> [BRIEF]:
Copy each line below that has "agent".

> [DATA EXCERPTS]:
════════
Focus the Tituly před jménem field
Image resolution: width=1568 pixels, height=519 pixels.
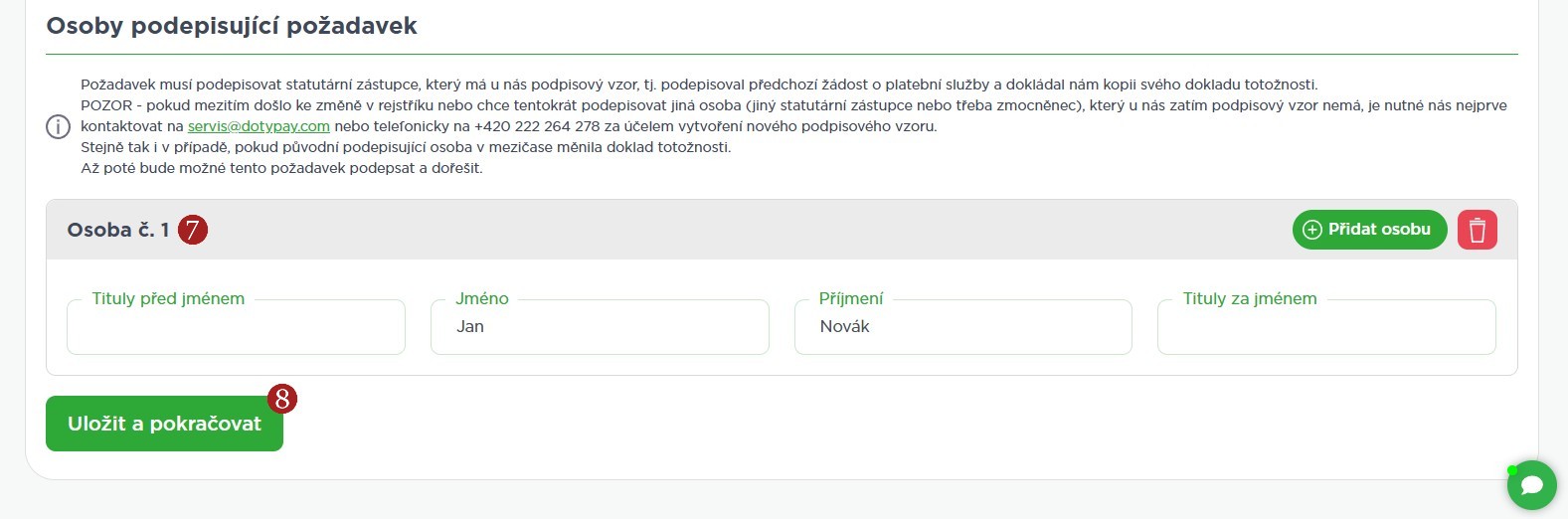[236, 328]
════════
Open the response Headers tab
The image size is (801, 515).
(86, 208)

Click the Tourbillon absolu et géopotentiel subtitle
════════
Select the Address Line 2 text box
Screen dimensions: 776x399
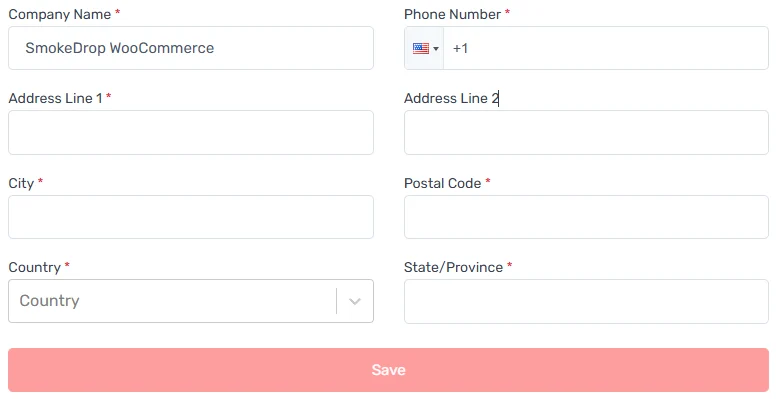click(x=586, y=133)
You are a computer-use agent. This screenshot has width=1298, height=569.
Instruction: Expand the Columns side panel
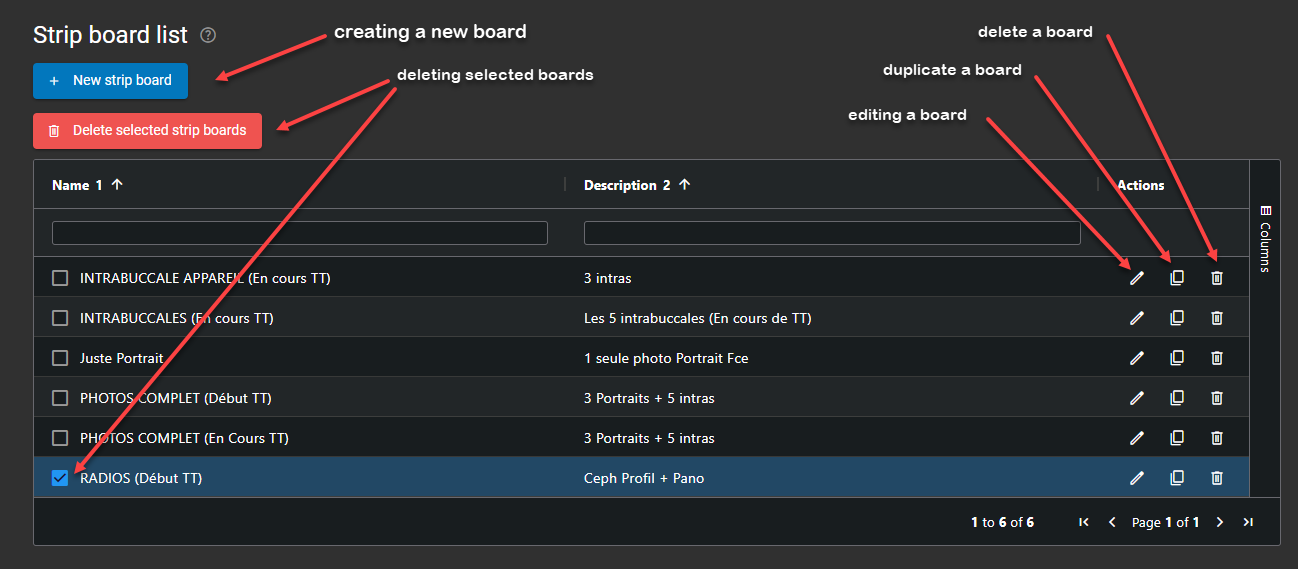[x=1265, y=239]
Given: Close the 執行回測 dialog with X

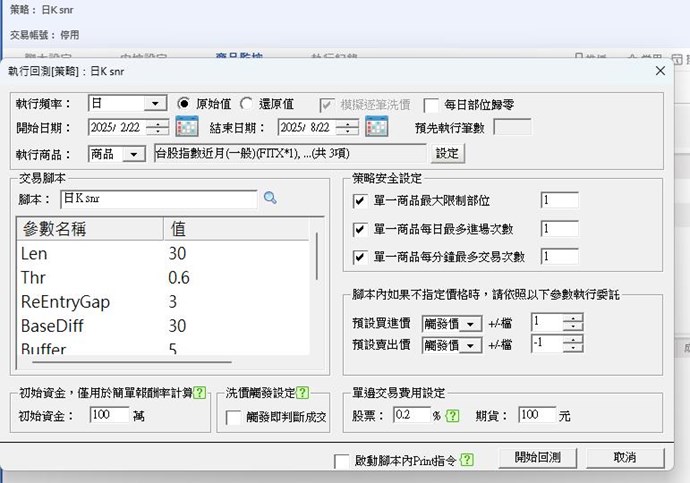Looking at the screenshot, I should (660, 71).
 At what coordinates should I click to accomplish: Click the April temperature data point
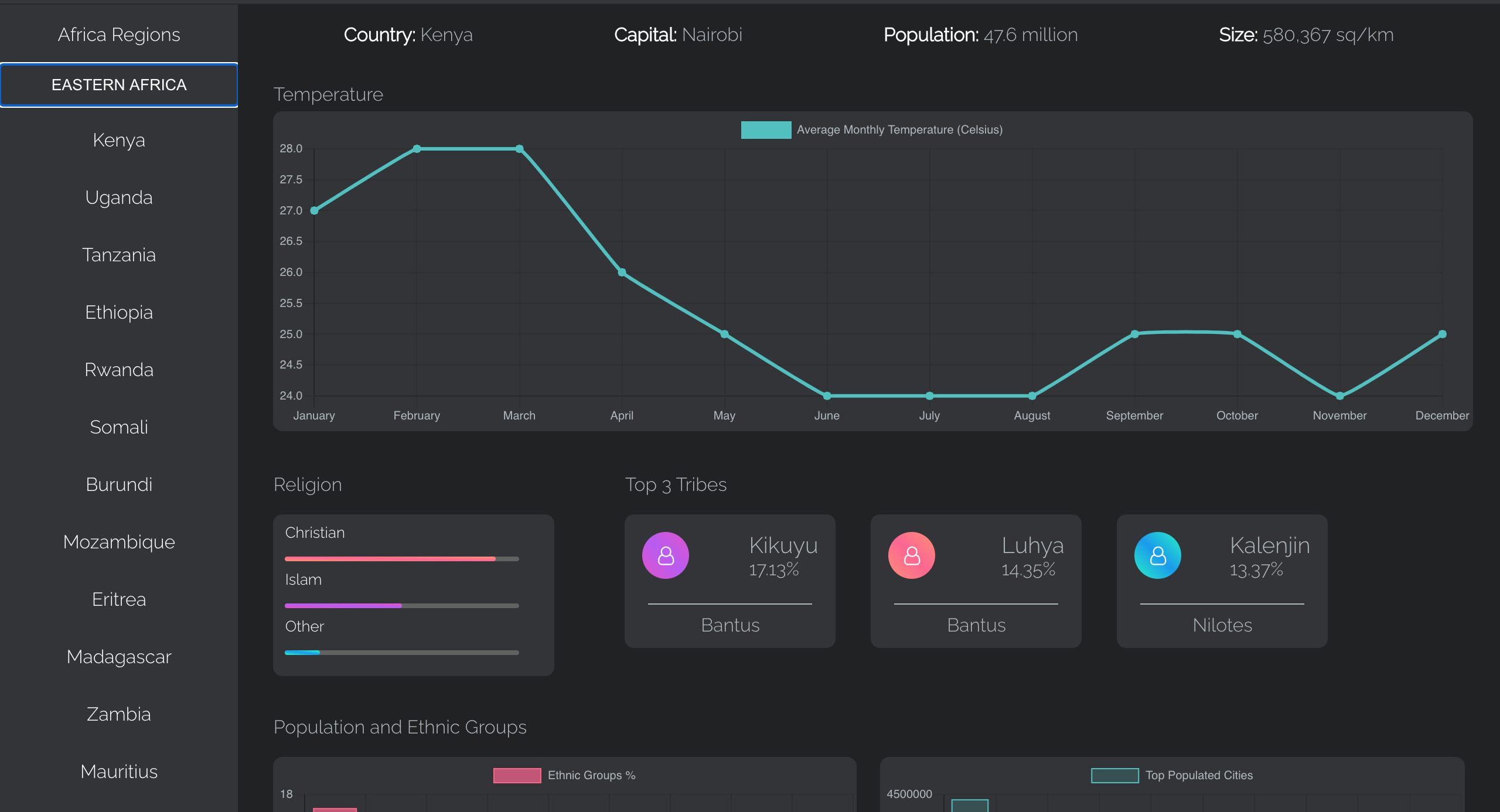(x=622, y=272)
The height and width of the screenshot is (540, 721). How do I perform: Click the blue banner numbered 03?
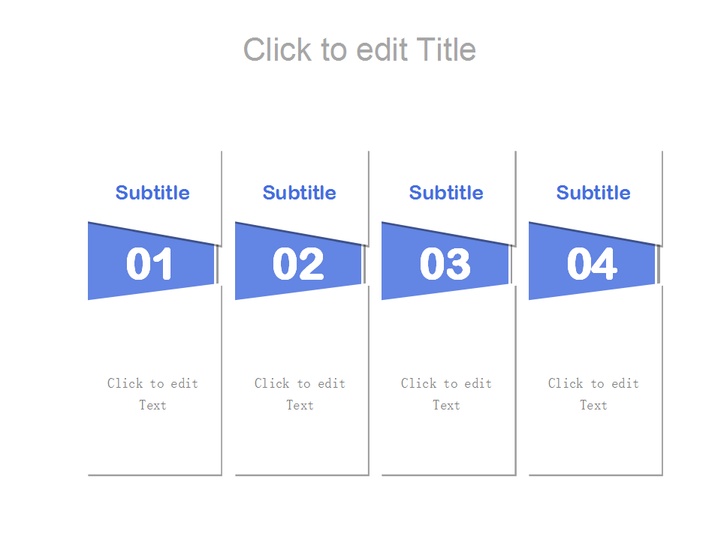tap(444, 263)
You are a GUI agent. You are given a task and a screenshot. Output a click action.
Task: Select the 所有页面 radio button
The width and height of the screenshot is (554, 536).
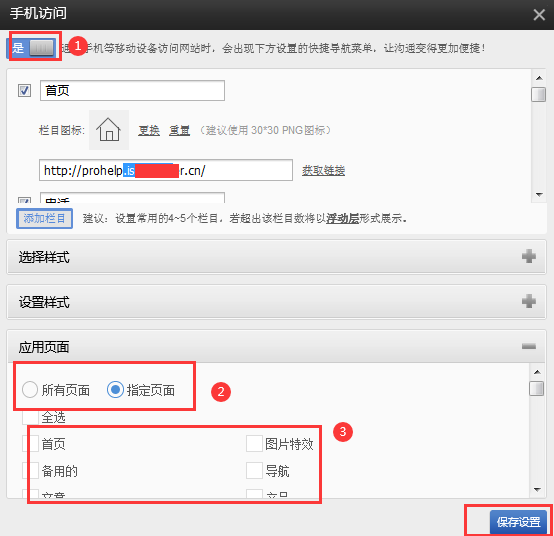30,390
════════
> [RESPONSE TO THE EXERCISE]:
You are a computer-use agent. This screenshot has width=1298, height=569.
You are a GUI agent. You are given a task and a screenshot. Output a click action.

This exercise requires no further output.